What is required:
Please answer from the hotel tax article: to what rate did Austin raise its local hotel tax, and from what rate?

Extract to read:
AUSTIN (KXAN) — In the early hours Friday morning, Austin City Council voted unanimously to raise the hotel occupancy tax. This prioritizes the possible expansion of the Austin Convention Center at the expense of the Travis County Exposition Center.
That decision frustrated county leaders who had hoped to increase the hotel tax themselves to fund the Expo Center expansion. The City of Austin’s move boxed them out and prevented them from also raising rates.
Overall, this will increase Austin’s Hotel Occupancy Tax (HOT) to 17% — the highest allowed under state law. More specifically, Austin raised the local hotel tax from 7% to 9% Friday. The state collects another 6% and there’s a 2% venue tax voters approved back in 1998. When you add those together you get the state maximum of 17%.
In an update last week, the council was told this ordinance would be ready for them to consider by the end of the council year, but after county leaders tried to move forward on a hotel tax increase of their own, the city posted this as an emergency item for Thursday.
After the city’s vote to increase the HOT rate, Travis County Judge Sarah Eckhardt sent out a statement noting that the council hasn’t given the county a guarantee of when the city will pay off its current debt on the downtown convention center. Paying off that debt would allow the county the potential to access a 2% chunk of the HOT funding stream.
Eckhardt said Friday, “Travis County is asking for a commitment to East Austin by a date certain. Pay down the City debt and release 2% of the Hotel Occupancy Tax by 2021 so that meaningful investment can be made in the Exposition Center and East Austin. “
This vote was one of two at council Thursday which was related to Hotel Occupancy Tax dollars. The other item related to those HOT dollars was a petition effort challenging the city’s convention center expansion efforts and council voted at the meeting to put amended ballot language from that petition before Austin voters in November of 2019. This measure challenging convention center expansion will be called Proposition B on the ballot.

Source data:
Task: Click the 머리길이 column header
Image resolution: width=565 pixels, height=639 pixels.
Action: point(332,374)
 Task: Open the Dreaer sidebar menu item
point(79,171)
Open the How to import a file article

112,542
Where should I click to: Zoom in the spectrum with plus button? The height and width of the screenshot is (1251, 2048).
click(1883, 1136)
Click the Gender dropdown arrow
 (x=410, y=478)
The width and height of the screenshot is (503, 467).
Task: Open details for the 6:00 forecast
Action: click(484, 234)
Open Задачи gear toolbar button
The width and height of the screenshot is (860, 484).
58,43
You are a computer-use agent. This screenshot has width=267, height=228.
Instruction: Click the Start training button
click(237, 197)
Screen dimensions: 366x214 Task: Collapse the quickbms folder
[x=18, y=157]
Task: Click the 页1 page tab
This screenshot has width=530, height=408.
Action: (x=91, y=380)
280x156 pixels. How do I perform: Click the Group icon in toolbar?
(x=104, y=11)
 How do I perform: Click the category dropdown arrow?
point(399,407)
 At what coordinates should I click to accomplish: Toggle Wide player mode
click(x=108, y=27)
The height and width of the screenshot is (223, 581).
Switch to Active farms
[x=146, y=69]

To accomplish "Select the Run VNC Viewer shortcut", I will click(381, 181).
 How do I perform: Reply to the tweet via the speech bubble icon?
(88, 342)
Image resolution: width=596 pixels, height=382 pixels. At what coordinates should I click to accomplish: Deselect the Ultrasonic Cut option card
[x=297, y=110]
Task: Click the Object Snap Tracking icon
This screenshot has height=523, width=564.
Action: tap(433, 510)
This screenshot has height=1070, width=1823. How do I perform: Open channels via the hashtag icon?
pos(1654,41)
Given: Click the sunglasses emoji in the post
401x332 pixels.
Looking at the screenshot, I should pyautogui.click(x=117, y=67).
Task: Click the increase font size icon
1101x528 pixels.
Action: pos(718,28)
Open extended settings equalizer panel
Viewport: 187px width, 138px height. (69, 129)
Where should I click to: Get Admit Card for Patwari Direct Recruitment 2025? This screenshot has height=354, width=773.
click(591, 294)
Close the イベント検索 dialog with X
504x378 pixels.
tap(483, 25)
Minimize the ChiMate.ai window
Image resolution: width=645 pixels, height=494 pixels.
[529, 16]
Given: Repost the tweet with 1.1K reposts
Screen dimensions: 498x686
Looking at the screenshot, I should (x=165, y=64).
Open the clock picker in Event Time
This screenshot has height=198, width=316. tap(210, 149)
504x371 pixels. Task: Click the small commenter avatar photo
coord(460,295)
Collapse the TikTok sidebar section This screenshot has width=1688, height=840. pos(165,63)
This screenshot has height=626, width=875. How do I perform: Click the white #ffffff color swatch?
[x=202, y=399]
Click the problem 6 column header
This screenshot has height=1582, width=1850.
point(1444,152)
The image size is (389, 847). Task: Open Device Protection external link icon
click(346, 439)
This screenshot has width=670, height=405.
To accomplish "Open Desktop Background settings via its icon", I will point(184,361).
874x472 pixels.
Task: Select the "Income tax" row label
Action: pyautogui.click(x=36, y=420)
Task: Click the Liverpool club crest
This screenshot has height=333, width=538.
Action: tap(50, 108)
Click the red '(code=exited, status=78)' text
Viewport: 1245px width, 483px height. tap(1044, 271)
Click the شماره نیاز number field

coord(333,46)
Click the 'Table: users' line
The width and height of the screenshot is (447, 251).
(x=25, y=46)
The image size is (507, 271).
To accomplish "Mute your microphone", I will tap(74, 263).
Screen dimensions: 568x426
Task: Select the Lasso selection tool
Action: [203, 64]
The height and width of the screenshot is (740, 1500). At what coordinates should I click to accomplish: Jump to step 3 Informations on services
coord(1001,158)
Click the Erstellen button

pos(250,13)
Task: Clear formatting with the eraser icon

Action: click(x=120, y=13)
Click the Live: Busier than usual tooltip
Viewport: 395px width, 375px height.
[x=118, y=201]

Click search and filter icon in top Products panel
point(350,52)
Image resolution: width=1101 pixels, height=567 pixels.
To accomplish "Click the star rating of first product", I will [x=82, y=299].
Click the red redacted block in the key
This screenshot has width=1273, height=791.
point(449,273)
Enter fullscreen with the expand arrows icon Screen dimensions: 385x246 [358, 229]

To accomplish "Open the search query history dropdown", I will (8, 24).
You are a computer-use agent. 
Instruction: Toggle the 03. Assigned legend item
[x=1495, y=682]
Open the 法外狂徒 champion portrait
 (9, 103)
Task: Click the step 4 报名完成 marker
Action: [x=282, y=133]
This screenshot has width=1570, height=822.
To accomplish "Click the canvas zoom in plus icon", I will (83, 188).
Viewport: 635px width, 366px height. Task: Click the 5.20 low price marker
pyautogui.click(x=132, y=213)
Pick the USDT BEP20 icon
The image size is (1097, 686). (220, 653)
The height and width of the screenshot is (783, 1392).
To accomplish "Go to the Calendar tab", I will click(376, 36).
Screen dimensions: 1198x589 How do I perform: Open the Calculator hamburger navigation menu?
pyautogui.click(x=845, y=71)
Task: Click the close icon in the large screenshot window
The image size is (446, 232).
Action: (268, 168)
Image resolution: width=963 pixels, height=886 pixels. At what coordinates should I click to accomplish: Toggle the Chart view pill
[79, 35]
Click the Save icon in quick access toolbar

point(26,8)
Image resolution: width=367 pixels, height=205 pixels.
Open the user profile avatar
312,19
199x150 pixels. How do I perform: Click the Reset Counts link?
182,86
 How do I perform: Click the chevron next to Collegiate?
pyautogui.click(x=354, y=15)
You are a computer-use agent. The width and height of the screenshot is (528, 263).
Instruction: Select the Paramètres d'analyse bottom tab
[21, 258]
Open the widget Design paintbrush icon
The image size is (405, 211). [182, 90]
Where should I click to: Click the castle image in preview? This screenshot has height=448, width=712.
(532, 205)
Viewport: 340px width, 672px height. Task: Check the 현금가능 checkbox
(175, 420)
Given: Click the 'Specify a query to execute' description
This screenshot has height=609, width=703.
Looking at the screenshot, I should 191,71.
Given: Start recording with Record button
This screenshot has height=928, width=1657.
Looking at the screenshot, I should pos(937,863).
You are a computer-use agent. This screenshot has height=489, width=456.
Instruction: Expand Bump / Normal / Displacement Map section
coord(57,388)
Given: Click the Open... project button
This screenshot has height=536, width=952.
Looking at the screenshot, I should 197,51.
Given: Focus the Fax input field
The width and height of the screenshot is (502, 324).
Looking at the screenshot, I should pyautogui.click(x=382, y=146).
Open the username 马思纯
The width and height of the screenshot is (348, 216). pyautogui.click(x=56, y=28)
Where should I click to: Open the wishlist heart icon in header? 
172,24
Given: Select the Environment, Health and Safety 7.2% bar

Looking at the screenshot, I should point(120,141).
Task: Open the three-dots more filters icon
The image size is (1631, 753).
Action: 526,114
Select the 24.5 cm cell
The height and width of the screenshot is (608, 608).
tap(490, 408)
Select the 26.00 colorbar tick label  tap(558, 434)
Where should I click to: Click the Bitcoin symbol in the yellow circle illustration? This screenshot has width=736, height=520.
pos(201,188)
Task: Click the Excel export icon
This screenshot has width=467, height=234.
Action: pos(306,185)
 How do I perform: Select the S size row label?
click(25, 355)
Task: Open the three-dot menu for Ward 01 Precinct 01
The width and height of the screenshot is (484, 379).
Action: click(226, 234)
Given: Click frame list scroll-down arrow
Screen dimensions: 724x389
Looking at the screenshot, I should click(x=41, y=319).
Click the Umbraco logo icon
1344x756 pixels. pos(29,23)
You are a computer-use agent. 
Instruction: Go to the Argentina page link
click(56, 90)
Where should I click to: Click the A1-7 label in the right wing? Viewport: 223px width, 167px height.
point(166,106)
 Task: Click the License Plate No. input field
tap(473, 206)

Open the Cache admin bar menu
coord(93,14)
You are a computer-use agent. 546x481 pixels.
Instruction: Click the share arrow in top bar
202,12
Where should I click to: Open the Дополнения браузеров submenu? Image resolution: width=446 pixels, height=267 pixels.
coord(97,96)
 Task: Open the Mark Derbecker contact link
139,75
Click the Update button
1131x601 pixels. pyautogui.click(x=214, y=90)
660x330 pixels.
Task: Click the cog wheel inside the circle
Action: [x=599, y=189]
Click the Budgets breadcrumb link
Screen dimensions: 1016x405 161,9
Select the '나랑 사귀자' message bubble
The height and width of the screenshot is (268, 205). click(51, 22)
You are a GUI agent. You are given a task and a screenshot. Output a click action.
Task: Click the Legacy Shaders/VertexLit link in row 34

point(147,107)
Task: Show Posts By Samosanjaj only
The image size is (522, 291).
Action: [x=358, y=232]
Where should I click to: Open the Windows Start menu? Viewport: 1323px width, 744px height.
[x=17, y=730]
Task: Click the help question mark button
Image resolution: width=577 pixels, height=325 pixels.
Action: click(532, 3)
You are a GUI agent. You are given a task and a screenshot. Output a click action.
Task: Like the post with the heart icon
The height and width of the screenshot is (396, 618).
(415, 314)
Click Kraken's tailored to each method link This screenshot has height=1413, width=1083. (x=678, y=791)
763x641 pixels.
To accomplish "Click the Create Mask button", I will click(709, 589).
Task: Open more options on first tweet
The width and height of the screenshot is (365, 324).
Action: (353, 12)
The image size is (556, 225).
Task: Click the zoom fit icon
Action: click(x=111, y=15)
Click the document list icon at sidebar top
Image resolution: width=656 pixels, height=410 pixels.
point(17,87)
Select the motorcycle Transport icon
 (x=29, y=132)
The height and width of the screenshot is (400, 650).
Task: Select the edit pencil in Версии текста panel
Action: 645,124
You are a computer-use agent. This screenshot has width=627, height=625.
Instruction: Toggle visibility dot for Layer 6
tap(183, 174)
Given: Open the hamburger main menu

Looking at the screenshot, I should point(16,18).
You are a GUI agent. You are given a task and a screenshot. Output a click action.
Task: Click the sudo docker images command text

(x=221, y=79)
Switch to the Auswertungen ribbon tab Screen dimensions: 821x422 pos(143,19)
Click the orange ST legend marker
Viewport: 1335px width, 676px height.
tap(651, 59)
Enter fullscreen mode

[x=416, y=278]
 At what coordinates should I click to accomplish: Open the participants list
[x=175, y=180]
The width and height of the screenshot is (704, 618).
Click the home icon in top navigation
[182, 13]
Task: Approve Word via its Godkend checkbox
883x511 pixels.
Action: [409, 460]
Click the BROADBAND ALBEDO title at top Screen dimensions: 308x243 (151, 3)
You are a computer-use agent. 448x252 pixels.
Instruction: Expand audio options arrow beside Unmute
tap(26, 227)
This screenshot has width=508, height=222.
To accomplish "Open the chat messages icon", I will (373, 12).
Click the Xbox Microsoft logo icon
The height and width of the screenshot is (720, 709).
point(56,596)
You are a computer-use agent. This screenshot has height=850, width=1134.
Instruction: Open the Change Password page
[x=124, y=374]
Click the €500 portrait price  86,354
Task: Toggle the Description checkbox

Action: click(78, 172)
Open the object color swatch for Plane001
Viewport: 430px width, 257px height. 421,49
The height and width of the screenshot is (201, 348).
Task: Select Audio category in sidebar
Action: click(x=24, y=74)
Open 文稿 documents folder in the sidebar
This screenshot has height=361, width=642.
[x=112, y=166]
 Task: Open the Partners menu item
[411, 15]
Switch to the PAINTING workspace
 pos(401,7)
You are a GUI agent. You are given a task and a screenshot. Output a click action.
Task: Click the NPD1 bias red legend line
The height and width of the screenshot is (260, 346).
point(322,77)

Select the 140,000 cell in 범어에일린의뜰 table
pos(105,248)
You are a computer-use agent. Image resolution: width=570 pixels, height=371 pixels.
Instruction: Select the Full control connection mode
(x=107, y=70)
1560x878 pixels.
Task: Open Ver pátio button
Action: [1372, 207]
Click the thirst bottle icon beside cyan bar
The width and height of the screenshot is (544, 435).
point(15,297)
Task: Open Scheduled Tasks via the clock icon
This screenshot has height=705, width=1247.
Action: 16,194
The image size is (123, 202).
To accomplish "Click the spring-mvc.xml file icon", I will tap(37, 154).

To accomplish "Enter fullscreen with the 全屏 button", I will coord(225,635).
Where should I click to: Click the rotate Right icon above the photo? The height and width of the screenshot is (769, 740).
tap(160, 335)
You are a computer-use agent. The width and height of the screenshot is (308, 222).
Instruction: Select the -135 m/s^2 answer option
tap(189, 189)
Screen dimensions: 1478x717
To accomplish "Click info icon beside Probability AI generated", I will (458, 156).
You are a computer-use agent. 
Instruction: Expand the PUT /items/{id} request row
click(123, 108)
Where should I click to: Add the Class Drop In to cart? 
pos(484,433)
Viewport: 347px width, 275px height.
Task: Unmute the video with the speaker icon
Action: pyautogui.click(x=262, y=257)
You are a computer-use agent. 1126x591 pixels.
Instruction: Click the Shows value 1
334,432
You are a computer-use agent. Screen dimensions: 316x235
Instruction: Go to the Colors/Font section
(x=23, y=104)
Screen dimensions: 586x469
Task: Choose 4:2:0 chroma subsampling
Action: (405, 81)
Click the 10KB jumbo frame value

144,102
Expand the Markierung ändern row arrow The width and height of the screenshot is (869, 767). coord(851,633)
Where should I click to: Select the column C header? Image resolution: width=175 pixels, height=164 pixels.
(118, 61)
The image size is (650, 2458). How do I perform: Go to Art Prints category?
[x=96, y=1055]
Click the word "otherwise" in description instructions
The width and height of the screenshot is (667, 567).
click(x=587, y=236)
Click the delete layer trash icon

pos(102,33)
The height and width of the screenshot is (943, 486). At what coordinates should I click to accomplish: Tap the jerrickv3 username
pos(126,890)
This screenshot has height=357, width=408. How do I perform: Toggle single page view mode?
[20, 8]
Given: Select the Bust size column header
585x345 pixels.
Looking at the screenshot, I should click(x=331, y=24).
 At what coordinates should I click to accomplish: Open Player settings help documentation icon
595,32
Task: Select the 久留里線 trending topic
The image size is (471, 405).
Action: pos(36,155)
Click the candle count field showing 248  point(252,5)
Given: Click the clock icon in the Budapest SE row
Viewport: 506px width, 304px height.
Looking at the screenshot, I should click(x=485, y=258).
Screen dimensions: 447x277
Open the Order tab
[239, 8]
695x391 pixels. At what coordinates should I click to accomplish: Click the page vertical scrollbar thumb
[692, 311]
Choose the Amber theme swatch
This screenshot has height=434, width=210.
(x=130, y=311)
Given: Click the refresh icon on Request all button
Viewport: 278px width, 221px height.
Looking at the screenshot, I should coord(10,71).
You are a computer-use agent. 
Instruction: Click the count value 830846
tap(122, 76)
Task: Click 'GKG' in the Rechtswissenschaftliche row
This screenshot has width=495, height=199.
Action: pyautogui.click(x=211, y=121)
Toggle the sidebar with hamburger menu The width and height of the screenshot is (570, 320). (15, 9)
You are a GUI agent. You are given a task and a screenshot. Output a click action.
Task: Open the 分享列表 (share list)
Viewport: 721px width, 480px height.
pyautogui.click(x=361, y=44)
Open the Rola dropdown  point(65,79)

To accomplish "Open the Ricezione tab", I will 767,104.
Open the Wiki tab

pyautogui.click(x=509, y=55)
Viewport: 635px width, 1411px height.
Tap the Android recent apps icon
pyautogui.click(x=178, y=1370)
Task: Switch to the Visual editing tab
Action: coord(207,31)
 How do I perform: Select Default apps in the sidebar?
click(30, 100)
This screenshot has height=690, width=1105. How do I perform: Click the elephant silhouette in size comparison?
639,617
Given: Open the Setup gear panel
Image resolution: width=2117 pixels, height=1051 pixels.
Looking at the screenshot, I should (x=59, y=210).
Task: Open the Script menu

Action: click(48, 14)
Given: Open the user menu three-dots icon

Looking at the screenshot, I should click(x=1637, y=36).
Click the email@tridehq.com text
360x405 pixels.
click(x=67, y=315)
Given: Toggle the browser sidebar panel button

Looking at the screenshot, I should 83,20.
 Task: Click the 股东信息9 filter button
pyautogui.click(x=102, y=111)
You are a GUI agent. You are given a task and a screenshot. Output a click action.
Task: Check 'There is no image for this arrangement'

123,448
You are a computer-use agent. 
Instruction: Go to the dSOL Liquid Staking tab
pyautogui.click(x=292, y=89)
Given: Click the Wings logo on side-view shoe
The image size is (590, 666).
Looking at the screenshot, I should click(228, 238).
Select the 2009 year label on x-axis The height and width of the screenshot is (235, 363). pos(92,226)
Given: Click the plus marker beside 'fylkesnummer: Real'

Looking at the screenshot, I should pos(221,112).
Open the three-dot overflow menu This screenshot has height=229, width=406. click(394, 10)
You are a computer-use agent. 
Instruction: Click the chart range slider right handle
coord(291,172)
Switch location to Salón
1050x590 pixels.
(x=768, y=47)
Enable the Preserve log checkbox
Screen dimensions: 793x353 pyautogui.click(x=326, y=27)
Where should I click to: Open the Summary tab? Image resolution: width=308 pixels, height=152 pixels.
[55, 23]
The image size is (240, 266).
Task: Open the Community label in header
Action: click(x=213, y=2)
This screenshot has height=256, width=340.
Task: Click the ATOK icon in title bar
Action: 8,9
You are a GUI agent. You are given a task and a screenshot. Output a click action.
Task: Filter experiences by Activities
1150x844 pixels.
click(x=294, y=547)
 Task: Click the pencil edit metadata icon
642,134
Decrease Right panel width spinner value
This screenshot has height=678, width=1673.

Result for this exercise:
Austin raised its local hotel tax from 7% to 9%.